Clarifying Proof that Span(v$_1, $v$_2,...,$v$_n$) is a Subspace of $V$ 
Theorem: If v$_1, $v$_2,...,$v$_n$ are elements of a vector space $V$ then Span(v$_1, $v$_2,...,$v$_n$) is a
  subspace of $V$.

I understand the proof of the closure properties under addition and scalar multiplication, but what I am confused about is why Span(v$_1, $v$_2,...,$v$_n$) is a subset to begin with. 
A subset will contain elements of $V$ and the theorem states that v$_1, $v$_2,...,$v$_n$ are elements of a vector space $V$. So then why is Span(v$_1, $v$_2,...,$v$_n$) a subset when it doesn't contain elements of $V$, since it is the set of all linear combinations of v$_1, $v$_2,...,$v$_n$?

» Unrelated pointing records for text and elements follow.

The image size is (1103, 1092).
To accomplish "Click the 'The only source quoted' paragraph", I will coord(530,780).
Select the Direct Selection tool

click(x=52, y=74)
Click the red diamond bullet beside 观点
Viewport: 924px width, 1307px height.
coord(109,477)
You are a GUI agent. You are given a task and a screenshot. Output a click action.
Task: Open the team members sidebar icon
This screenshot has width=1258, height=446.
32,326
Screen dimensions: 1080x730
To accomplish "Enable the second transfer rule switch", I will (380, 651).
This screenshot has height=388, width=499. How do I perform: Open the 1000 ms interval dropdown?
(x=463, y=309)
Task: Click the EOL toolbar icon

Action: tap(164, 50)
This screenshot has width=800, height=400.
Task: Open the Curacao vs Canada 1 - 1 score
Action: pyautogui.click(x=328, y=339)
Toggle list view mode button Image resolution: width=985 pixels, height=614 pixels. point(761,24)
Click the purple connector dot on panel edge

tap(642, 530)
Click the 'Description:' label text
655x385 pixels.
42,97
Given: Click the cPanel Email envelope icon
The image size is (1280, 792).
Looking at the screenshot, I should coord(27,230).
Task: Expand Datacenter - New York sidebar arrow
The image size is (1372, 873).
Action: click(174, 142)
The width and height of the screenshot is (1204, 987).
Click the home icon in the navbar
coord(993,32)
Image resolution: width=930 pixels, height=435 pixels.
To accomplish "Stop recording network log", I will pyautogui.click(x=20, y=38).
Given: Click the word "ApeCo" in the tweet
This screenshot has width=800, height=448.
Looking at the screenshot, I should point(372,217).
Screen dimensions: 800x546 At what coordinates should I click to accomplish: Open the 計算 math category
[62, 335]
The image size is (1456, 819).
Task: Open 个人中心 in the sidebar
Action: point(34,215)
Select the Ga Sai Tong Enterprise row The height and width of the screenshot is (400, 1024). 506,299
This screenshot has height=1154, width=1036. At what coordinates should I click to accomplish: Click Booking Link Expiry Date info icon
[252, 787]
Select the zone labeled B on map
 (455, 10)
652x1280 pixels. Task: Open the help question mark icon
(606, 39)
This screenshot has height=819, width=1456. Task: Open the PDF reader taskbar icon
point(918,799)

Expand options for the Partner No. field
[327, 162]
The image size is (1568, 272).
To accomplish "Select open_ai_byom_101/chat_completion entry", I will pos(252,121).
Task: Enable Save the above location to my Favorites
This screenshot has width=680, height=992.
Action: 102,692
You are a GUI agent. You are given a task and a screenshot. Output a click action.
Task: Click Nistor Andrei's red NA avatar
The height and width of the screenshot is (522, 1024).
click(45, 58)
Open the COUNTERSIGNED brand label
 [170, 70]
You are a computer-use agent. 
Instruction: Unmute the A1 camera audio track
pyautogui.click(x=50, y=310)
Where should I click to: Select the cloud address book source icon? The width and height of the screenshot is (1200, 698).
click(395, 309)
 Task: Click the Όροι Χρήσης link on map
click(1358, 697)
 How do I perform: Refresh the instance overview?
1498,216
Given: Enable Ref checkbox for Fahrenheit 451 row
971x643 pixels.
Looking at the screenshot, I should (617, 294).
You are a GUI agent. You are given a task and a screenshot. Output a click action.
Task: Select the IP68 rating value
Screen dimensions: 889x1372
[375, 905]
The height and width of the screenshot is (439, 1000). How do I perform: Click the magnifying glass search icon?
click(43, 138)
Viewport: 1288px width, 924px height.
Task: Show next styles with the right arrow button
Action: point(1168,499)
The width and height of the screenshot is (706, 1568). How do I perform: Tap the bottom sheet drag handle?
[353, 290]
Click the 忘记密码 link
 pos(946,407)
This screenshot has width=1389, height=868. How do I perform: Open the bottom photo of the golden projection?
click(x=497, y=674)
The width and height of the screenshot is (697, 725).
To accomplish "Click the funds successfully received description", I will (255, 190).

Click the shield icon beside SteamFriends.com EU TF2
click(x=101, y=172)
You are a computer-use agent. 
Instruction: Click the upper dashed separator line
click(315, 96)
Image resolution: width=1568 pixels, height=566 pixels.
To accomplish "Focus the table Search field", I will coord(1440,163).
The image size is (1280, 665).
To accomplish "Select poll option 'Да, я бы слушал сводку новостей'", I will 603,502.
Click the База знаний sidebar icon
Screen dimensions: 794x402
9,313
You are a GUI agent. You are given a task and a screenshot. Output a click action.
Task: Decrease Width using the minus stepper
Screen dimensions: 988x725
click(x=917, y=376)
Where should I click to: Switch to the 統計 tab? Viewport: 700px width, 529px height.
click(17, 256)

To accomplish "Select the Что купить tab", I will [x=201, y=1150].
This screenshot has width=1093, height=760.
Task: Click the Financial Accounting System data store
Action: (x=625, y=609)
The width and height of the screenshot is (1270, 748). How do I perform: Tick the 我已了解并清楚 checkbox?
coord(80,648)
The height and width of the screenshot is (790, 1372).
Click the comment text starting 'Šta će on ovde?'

 A: $V$, being a vector space, is closed under scalar multiplication and addition. Thus any linear combination of elements of $\{v_1, ... , v_n\}$ is in $V$, so Span($\{v_1, ... , v_n\}$) is a subset of $V$.
A: First keep in mind (as you have said) that $v_1,v_2,\ldots,v_n$ are in $V$.
Since $V$ is a vector space it is closed under scalar multiplication, so all possible elements $\alpha_1v_1,\alpha_2v_2,\ldots,\alpha_nv_n$ are in $V$.
Since $V$ is a vector space it is also closed under addition.  So all possible elements $\alpha_1v_1+\alpha_2v_2+\cdots+\alpha_nv_n$ (that is, linear combinations) are in $V$.
But such expressions are exactly the elements of ${\rm span}\{v_1,v_2,\ldots,v_n\}$.  So all elements of ${\rm span}\{v_1,v_2,\ldots,v_n\}$ are in $V$.
A: It sounds like you are confusing the language "v$_1, $v$_2,...,$v$_n$ are elements of a vector space $V$" with the language "v$_1, $v$_2,...,$v$_n$ are all of the elements of a vector space $V$".  The two statements are different.  The former only means that v$_1, $v$_2,...,$v$_n$ are among the elements of a vector space $V$, but there could be others (and there are -- the linear combinations of v$_1, $v$_2,...,$v$_n$, and even more if these vectors don't span $V$).